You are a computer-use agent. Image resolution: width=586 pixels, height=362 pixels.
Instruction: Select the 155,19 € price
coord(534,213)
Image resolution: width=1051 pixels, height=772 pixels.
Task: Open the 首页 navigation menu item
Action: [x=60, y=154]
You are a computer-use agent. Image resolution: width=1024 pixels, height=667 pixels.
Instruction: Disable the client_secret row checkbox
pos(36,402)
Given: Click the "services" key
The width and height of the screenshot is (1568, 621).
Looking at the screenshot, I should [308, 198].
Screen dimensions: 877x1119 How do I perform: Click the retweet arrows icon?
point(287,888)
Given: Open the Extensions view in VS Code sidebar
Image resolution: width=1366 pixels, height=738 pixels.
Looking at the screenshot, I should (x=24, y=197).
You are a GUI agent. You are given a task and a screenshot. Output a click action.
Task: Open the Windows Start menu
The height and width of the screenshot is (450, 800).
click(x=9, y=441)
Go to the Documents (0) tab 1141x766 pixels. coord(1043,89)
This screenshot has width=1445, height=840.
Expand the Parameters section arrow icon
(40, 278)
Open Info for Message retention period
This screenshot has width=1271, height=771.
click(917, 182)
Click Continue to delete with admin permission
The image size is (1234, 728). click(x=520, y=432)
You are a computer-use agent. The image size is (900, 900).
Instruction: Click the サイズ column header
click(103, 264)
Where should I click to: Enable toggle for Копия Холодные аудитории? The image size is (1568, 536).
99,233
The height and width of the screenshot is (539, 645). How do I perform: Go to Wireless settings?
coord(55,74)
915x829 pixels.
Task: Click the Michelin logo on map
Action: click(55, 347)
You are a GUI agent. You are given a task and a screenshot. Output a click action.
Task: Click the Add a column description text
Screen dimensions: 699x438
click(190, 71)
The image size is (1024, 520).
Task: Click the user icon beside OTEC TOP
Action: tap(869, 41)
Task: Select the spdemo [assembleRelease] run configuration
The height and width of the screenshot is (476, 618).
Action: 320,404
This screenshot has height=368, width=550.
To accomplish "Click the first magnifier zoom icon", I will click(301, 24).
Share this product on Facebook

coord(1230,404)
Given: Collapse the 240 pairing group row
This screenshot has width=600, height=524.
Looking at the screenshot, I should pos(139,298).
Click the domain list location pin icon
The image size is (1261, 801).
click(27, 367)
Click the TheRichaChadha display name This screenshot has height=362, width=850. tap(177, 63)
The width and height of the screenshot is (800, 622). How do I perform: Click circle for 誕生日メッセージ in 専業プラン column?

Task prompt.
The lines you need are those holding the word "agent"; copy each of them from the material above.

Finished exercise.
You are a computer-use agent. Image resolution: width=586 pixels, height=362 pixels.
You are a computer-use agent. Image resolution: width=1024 pixels, height=667 pixels.
You are a GUI agent. You are given a task and a screenshot. Output a click action.
You are a computer-use agent. The image size is (900, 900).
You are a GUI agent. You are given a task and a screenshot. Output a click action.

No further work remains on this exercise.